As a faculty physician within the Division of Infectious Diseases, my research includes the following studies:
1. Antigen Detection for Diagnosis of Pulmonary and Disseminated Coccidioidomycosis Among Those with Compromised Immune Systems: The role of Coccidioidomycosis (or Valley Fever) antigen testing from serum and Bronchoalveolar lavage (BAL) samples is being evaluated. In addition, cross reactivity with other fungal tests including (1-3)-Beta-D-Glucan assay is being evaluated.

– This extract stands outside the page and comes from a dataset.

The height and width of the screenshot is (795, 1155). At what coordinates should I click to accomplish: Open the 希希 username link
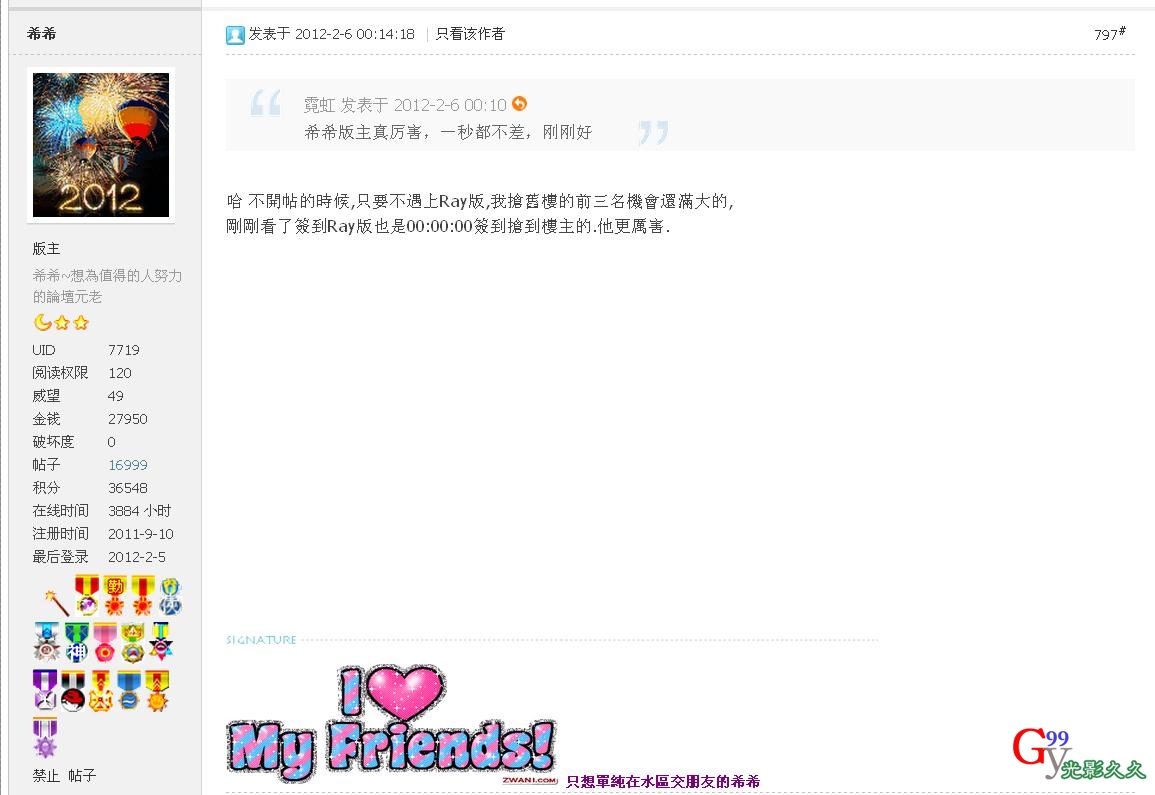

2. Prevention of Coccidioidomycosis Infection Among Liver Transplant Recipients - A Single Center Experience: The study has been completed and was recently presented at the World Transplant Congress. It evaluated the dose, duration, and efficacy of low dose versus standard dose fluconazole utilized for the prevention of post-transplant Coccidioidomycosis. The manuscript is being finalized.
3. Factors Correlated with Success in Graduate Medical Education: The purpose of this research is to identify the educational data that is correlated with performance in the Departments of Pediatrics and Medicine GME program in order to improve the residency application process.

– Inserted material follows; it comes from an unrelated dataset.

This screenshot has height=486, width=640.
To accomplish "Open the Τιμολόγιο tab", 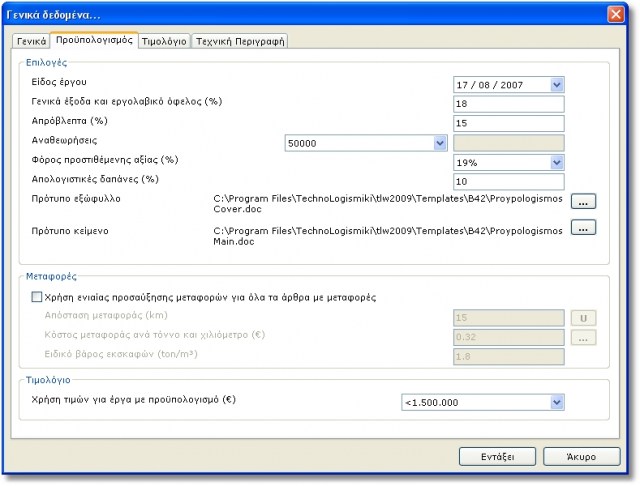I will pos(163,42).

4. Predictors of complicated urinary tract infections among renal transplant recipients: This is a retrospective review of the factors leading to the development of multi-drug resistance bacterial infections post renal transplantation.

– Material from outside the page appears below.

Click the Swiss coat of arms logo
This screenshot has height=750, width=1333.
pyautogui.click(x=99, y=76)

5. Cardiac Device-Related Infections in Destination and Bridge to Heart Transplantation - A Single Center Experience: The goal of this study is to evaluate the risk factors, type of bacteria, perioperative antibiotic use, and other factors leading to device related infections in patients awaiting cardiac transplantation and those with advanced heart disease.
6. A Randomized, Open-Label Study to Evaluate the Safety and Efficacy of ABT-450/Ritonavir/ABT-267 (ABT-450/r/ABT-267) and ABT-333 Coadministered with Ribavirin (RBV) in Adults with Genotype 1 Chronic Hepatitis C Virus (HCV) Infection and Human Immunodeficiency Virus, Type 1 (HIV-1) Coinfection (TURQUOISE-I): The primary objectives of this study are to assess safety and to compare the SVR12 rates of co-formulated ABT-450, ritonavir and ABT-267 (ABT-450/r/ABT-267) and ABT-333 co-administered with ribavirin (RBV) for 12 or 24 weeks to the historical SVR rate of pegIFN and RBV in genotype (GT) 1 HCV-infected adults with HIV-1 coinfection.